The more members mean that more money will be accumulated while their members ensure that more knowledge from diverse regions is accumulated and shared for the well-being of society. Vegan society continuously promotes veganism through consuming vegan diets, which are commonly vegetarian dishes. Generally, scientific research has shown that properly planned vegan diets are healthy and usually satisfy nutritional needs. However, those diets that are poorly planned may lack iodine, calcium, vitamin D and vitamin B12.
Even though vegans are few, they account for between 0.25% and 0.4% of the United Kingdom population. Various statistics have shown that the number of vegetarians is growing. The National Diet and Nutrition Survey that was carried out by the UK Food Standard Agency in 2002 indicates 5% of the respondents associate themselves with veganism. However, this 5% viewed differently as animal products. For example, 29% of them avoid all animal products while 5% of the 5% of respondents avoid dairy products. Generally, this can be extrapolated to mean that a 0.25% UK population champion vegan diet.
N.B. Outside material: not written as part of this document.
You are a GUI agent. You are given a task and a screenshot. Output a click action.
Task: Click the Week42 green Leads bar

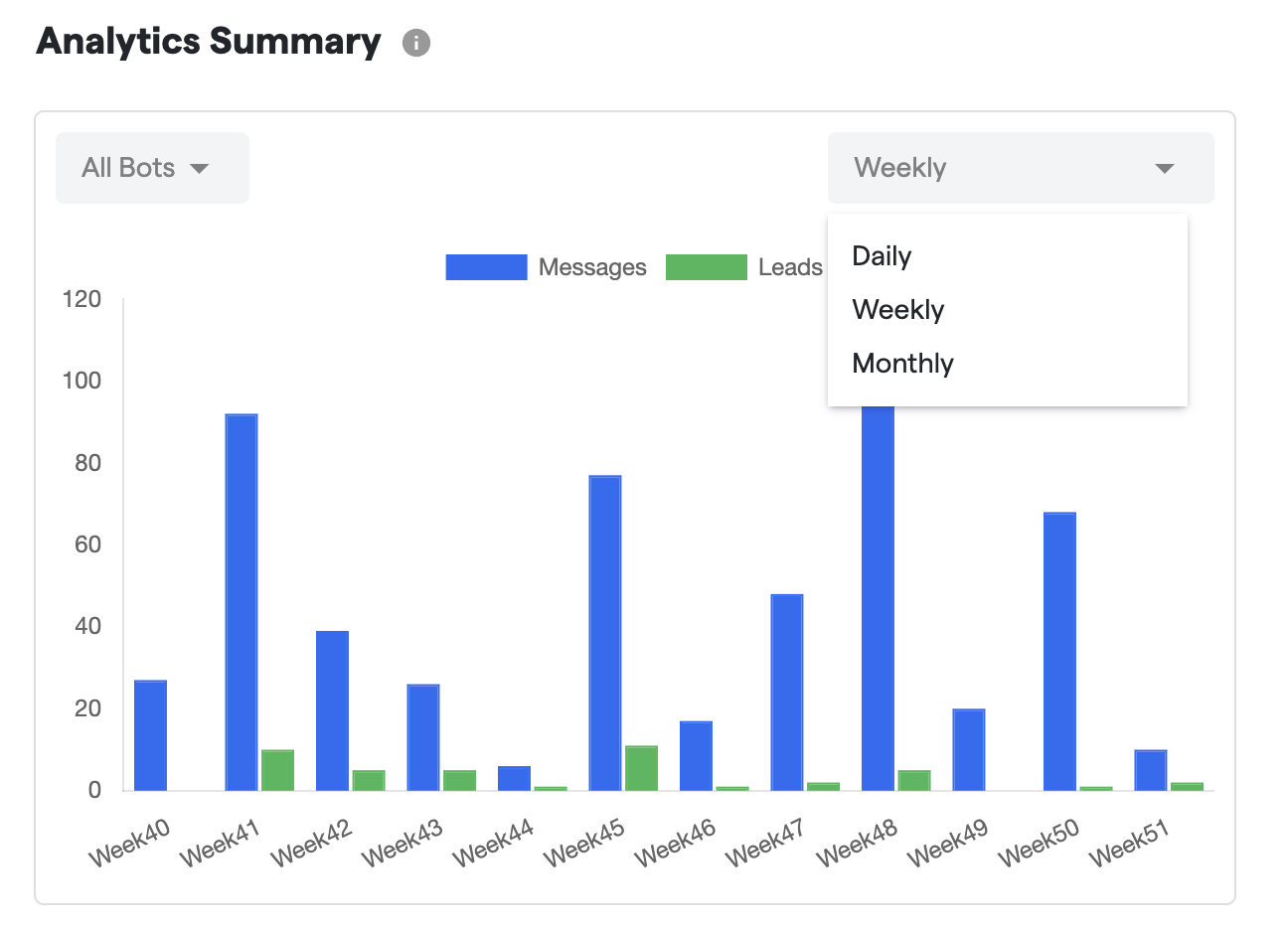pyautogui.click(x=369, y=780)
Another research that was carried out in 2007 by the Department for Environment, Food and Rural Affairs showed that attitudinal behavior of the UK population towards the environment was 2.24% of the population linked themselves to veganism. Moreover, the same study showed those vegetarians who do consume fish and chicken constituted 2.7% of the population. The Department for Environment, Food and Rural Affairs indicates that more men compared to women are vegan, most of the vegan live in cities, while 16-29 years old champions veganism (Vegetarian Society, 2010). Additionally and according to Glasgow University, 10% of sandwiches and hot meals that are offered by Hospitality Service lie within or have a vegan option.
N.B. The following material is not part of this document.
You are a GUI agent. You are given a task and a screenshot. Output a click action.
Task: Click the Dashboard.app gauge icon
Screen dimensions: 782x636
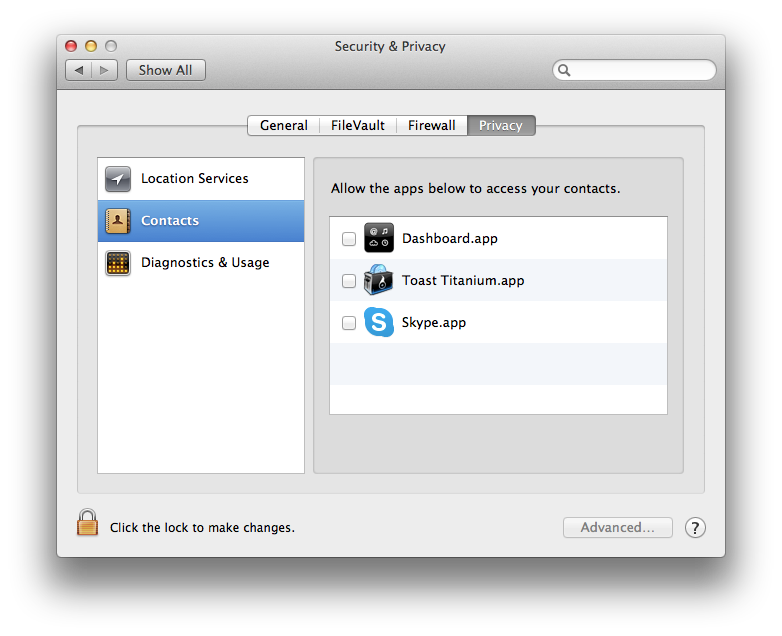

Moreover, according to The Vegan Society (2010) website, figures estimate that those products that are free from meat in the UK are worth £ 548 million a year, and this is an increase from £ 333 million that was reported in 1996. The increase in the number of vegetarians may be based on the healthful and environmentally friendly nature of vegan diets.
Thus, promoting vegans diet as part of nutritionally sound diets produced with care, and beneficial in the prevention of diseases has continuously improved the market for a vegan diet. Generally, promoters are supposed to tailor communication to their audiences through emphasizing environmental and animal benefits and focus on the healthiness of such products, this will improve the perception towards meat-free products, and thus may reach out to true vegans and vegetarians.